--- Information provided ---
◇ ◇ ◇
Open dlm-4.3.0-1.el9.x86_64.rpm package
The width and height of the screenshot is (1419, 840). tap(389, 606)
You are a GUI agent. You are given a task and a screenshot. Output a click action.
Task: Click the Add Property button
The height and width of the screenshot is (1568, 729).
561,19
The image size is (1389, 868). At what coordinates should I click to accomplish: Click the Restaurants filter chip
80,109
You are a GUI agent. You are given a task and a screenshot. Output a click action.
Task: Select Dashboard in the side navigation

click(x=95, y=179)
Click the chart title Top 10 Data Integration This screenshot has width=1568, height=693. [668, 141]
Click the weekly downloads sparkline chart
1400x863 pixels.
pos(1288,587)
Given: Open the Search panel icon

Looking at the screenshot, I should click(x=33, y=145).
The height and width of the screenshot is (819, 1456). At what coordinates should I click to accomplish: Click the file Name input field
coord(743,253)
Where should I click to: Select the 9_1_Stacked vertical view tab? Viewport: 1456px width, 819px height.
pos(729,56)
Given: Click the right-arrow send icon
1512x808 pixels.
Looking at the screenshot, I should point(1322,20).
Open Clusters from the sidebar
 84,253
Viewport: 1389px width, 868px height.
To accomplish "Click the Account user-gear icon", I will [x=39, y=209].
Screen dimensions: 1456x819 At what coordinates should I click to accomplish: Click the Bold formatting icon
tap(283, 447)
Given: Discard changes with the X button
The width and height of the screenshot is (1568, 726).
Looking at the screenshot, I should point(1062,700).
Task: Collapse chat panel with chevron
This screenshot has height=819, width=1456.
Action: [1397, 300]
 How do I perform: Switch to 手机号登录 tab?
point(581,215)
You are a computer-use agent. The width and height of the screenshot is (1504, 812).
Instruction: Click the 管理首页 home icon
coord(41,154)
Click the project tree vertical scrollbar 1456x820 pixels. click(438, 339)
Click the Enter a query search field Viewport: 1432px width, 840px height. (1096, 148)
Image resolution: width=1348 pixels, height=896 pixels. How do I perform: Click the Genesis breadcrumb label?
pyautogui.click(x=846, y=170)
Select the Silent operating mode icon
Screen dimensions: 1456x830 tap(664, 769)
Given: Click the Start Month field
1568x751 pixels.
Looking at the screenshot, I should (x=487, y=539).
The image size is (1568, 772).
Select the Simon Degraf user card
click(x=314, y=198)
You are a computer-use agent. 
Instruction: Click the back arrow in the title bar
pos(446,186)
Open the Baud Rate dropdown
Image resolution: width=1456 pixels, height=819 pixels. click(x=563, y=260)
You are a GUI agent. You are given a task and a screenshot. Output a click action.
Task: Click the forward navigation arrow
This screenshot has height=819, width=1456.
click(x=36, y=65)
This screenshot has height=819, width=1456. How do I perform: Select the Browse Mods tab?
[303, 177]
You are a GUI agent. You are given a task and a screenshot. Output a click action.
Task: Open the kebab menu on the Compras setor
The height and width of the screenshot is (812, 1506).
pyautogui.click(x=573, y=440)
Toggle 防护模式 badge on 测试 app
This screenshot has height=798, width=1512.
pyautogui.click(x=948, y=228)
◇ ◇ ◇
--- What to produce ---
Print each line of the data exactly as it was written.

--- Exercise output ---
Open dlm-4.3.0-1.el9.x86_64.rpm package
The width and height of the screenshot is (1419, 840). tap(389, 606)
You are a GUI agent. You are given a task and a screenshot. Output a click action.
Task: Click the Add Property button
The height and width of the screenshot is (1568, 729).
561,19
The image size is (1389, 868). At what coordinates should I click to accomplish: Click the Restaurants filter chip
80,109
You are a GUI agent. You are given a task and a screenshot. Output a click action.
Task: Select Dashboard in the side navigation

click(x=95, y=179)
Click the chart title Top 10 Data Integration This screenshot has width=1568, height=693. [668, 141]
Click the weekly downloads sparkline chart
1400x863 pixels.
pos(1288,587)
Given: Open the Search panel icon

Looking at the screenshot, I should click(x=33, y=145).
The height and width of the screenshot is (819, 1456). At what coordinates should I click to accomplish: Click the file Name input field
coord(743,253)
Where should I click to: Select the 9_1_Stacked vertical view tab? Viewport: 1456px width, 819px height.
pos(729,56)
Given: Click the right-arrow send icon
1512x808 pixels.
Looking at the screenshot, I should point(1322,20).
Open Clusters from the sidebar
 84,253
Viewport: 1389px width, 868px height.
To accomplish "Click the Account user-gear icon", I will [x=39, y=209].
Screen dimensions: 1456x819 At what coordinates should I click to accomplish: Click the Bold formatting icon
tap(283, 447)
Given: Discard changes with the X button
The width and height of the screenshot is (1568, 726).
Looking at the screenshot, I should point(1062,700).
Task: Collapse chat panel with chevron
This screenshot has height=819, width=1456.
Action: [1397, 300]
 How do I perform: Switch to 手机号登录 tab?
point(581,215)
You are a computer-use agent. The width and height of the screenshot is (1504, 812).
Instruction: Click the 管理首页 home icon
coord(41,154)
Click the project tree vertical scrollbar 1456x820 pixels. click(438, 339)
Click the Enter a query search field Viewport: 1432px width, 840px height. (1096, 148)
Image resolution: width=1348 pixels, height=896 pixels. How do I perform: Click the Genesis breadcrumb label?
pyautogui.click(x=846, y=170)
Select the Silent operating mode icon
Screen dimensions: 1456x830 tap(664, 769)
Given: Click the Start Month field
1568x751 pixels.
Looking at the screenshot, I should (x=487, y=539).
The image size is (1568, 772).
Select the Simon Degraf user card
click(x=314, y=198)
You are a computer-use agent. 
Instruction: Click the back arrow in the title bar
pos(446,186)
Open the Baud Rate dropdown
Image resolution: width=1456 pixels, height=819 pixels. click(x=563, y=260)
You are a GUI agent. You are given a task and a screenshot. Output a click action.
Task: Click the forward navigation arrow
This screenshot has height=819, width=1456.
click(x=36, y=65)
This screenshot has height=819, width=1456. How do I perform: Select the Browse Mods tab?
[303, 177]
You are a GUI agent. You are given a task and a screenshot. Output a click action.
Task: Open the kebab menu on the Compras setor
The height and width of the screenshot is (812, 1506).
pyautogui.click(x=573, y=440)
Toggle 防护模式 badge on 测试 app
This screenshot has height=798, width=1512.
pyautogui.click(x=948, y=228)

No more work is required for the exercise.